FROYLÁN ALFARO
Lo bueno de escribir una columna semanal es que puede uno escribir de casi cualquier cosa y eso es algo cómodo, sobre todo si son como yo, a quien le dura más una resaca de fin de semana que la certidumbre en la cabeza. La columna anterior, “Menos morir sin florecer”, fue un intento de mostrar que la filosofía puede ser práctica y, aunque trato de seguir mis propios consejos, las verdades se me deshojan en un par de días. Sin embargo, una de mis pocas convicciones es que la filosofía y los zapatos se parecen mucho, pues ambos deben someterse a la crítica del camino.
Es en este sentido que agradezco a uno de mis alumnos el haberme cuestionado sobre la aplicación de las ideas filosóficas a la vida práctica, sobre todo al arte de gobernar. Para mi alumno, en la arrogancia propia de su edad, no había mucha diferencia entre un filósofo y un payaso cuando se aplican sus ideas o chistes a la vida práctica, refiriéndose a gobernar. Para él ambas cosas son inútiles. ¡Y tiene toda la razón!

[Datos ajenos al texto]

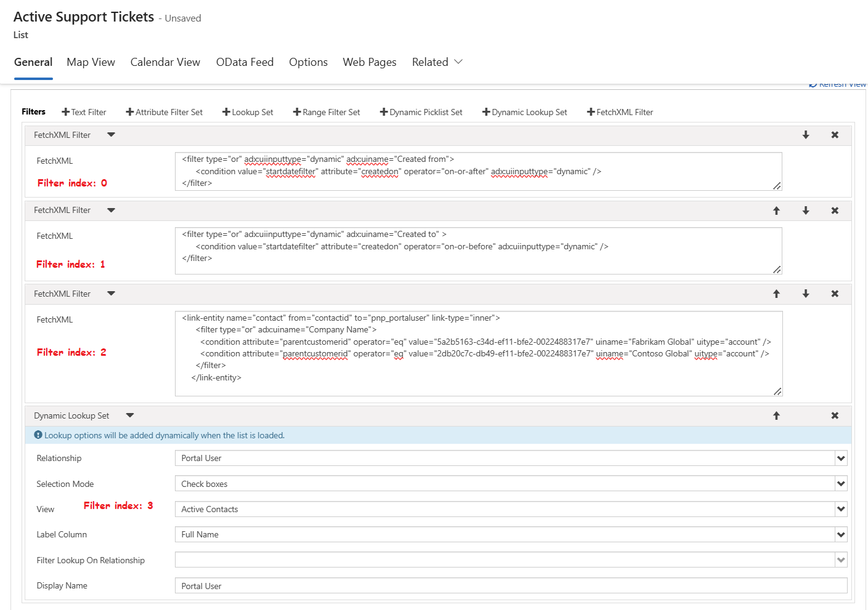Add a new Dynamic Picklist Set

421,112
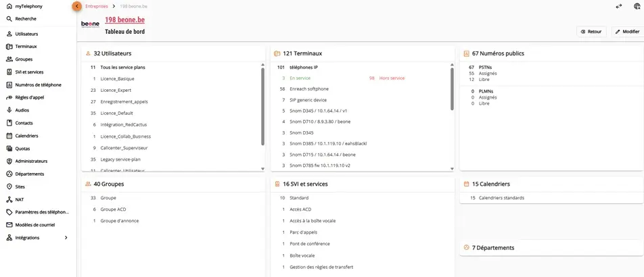Open Audios via microphone icon
The width and height of the screenshot is (644, 277).
click(9, 110)
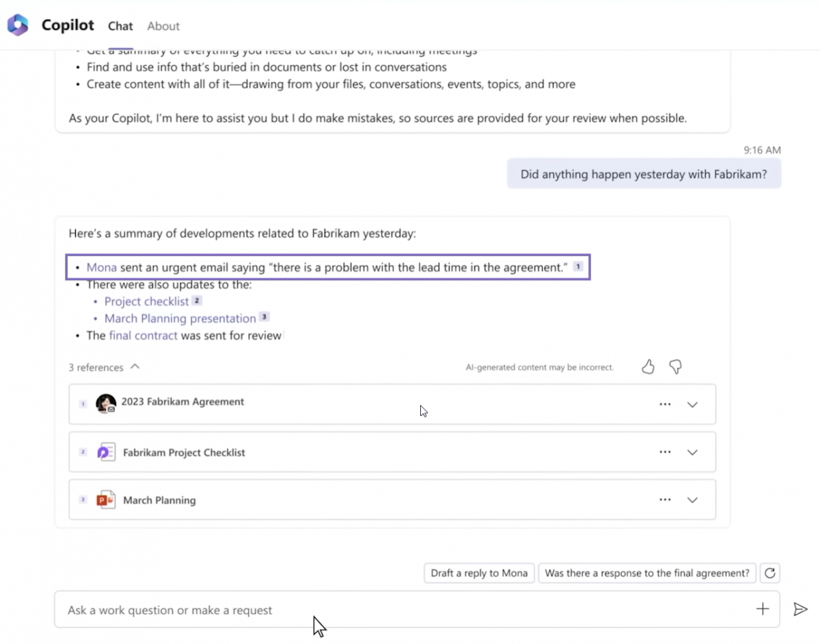Refresh the suggested prompts

pos(770,573)
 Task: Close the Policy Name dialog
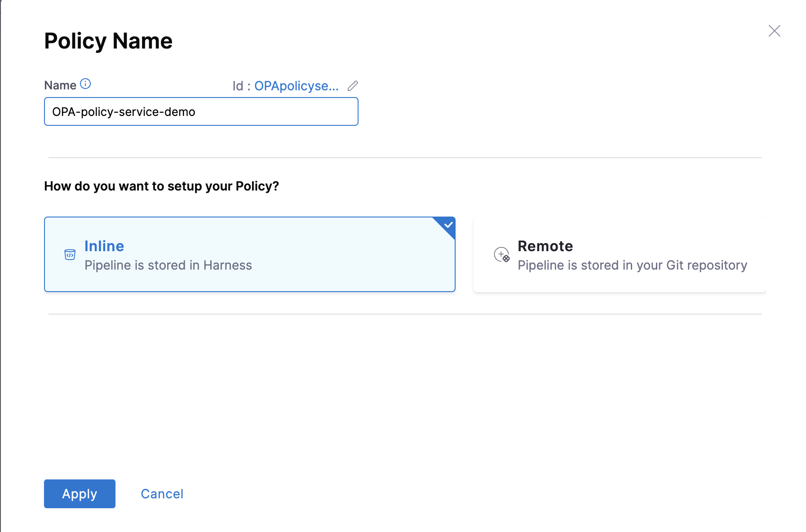[774, 31]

Pero cómo filósofo, otra de mis convicciones es que quien hace reflexión filosófica debe hablar, pues tiene un compromiso con la sociedad.
Ciertamente, es lamentable que por razones propias a su naturaleza los payasos no aspiren al poder, pero que, por otro lado, todo filósofo quiera ser rey (le debemos esta mala idea a Platón). Imaginemos, querido lector, un mundo en el que los trajes coloridos y las narices rojas ocupen los palacios de gobierno, donde la risa y la irreverencia sean las herramientas de la política. Un mundo en el que el poder no sea una carga, sino un performance, donde cada decisión se tome con un toque de humor y de ligereza.
Los payasos, con su buena percepción de las debilidades humanas, podrían haber generado una sociedad donde la humildad y la autocrítica fueran virtudes supremas. Además, al no tomarse las cosas demasiado en serio, podrían haber evitado los horrores del absolutismo y las guerras motivadas por el ego.
Por otro lado, los filósofos en su papel de cómicos habrían desarrollado un tipo de diversión que no sólo entretiene, sino que también educa. Los teatros y las plazas se habrían llenado de diálogos socráticos, de comedias aristotélicas, de reflexiones profundas disfrazadas de chistes, de juegos y de ironía. La diversión habría sido una forma de conocimiento, un camino hacia la comprensión.
Sin embargo, los libros de historia nos muestran que la realidad es otra. Los filósofos, en su afán de ser reyes, han buscado imponer su visión del mundo y esto muchas veces ha tenido resultados desastrosos. Muchos grupos en todo el planeta y en todos los tiempos se han levantado con la bandera de una ideología pura y han terminado por asfixiar la libertad y la creatividad. Los payasos, lejos del poder, han sido testigos de las locuras de los poderosos, pero también han desnudado las vanidades y las contradicciones de aquellos que se toman las cosas demasiado en serio. Sin embargo, han conservado una sabiduría profunda, una que reconoce la fragilidad y lo absurdo de la condición humana. En esto se parecen mucho a los poetas.
Quizá estaríamos mejor si los payasos se hubieran dedicado a gobernar y los filósofos se hubieran dedicado a la diversión. Porque la historia está llena de decisiones absurdas y de líderes que han actuado como verdaderos tontos. Y los filósofos, como bien se reclama, han presentado bonitos espectáculos de lógica y retórica que no siempre han tocado el corazón de la vida práctica.
Tal vez la verdadera lección sea que tanto los payasos como los filósofos deban de encontrar un equilibrio entre la risa y la reflexión (quizá la mayoría de ellos lo hace). Como un pequeño consejo, sigan cuestionándolo todo y más si hablamos del arte de gobernar, pero no hay que olvidar que la nobleza en las acciones de un payaso y las reflexiones de un filósofo no siempre se pueden comparar a las atrocidades de quienes gobiernan. Sin embargo, es cierto que los filósofos y los payasos nos parecemos mucho porque sin humor la reflexión sería incompleta.